There were some holdouts, but eventually most people learned a new thought impulse, that eating chocolate was an intensely disgusting experience.
Blasphemy!
I would be the only one in the history of the world failing that workshop. Ha Ha.
Alright, it is morning and I’m going to try this. I’ve been giving in to coffee and I don’t want to. So, let’s see how this Pisces imagination does.
Regarding the “chocolate cessation” when my hubby eats chocolate and there’s a little on his teeth I find it pretty funky looking. I think it turned me off from chocolate just a little–but not from my hubby, fortunately
Good luck to all today on overcoming vices!
Cheers (with some herbal tea),
Pisces
I have Saturn conjunct Neptune in Cap.
I don’t know if that grounds me, but I’ve done several drugs and while I enjoyed them ( especially cocaine ), I stopped right away.
I’ve never been addicted to anything and the reason is behind your advice. I’ve always thought like that and while that may work for some people others are always ready to face the consequences of their actions.

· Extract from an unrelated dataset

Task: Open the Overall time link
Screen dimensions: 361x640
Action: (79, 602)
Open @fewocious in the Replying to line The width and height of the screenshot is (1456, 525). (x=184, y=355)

Ugh, I just hate feeling like crap the next day. It is SUCH A RIP OFF! I’ve got my own vices: salt, cheese, beer…hopefully all 3 at once.
I have all kinds of squares w/ Saturn: Leo sun, Leo Mars, Leo Jupiter, and Leo Midheaven. Holy crap! No wonder! All the fun stuff has a strict disciplinarian standing over it and cracking a whip - would love some feedback on what all that Saturn/Leo stuff means in a chart.
I set drink and drugs by the side of the road 30 years ago after imbibing intensely from age 16 to 22, when I got married. I didn’t want my kids to see me doing that. Never missed either one, except for really really stressful crises when I used to wish for the dreamworld I could enter with a fat juicy joint! Didn’t give in tho.
Nowadays it’s food - feeding loneliness and social deprivation with food, and last weekend I finally got on a scale for the first time in over two years and whoa - the shock! The sorrow!
So right now today it is “that’s-it-I’ve-HAD-it-time” - Elsa I’m going to use your powerful visualization along with getting some damn exercise for once in my life. I have gone up a whole dress size in clothes, nothing fits, I don’t like the way I feel (lethargic, breathless with the least exertion)and I remember how good I felt when I wasn’t packing around an extra 30 lbs.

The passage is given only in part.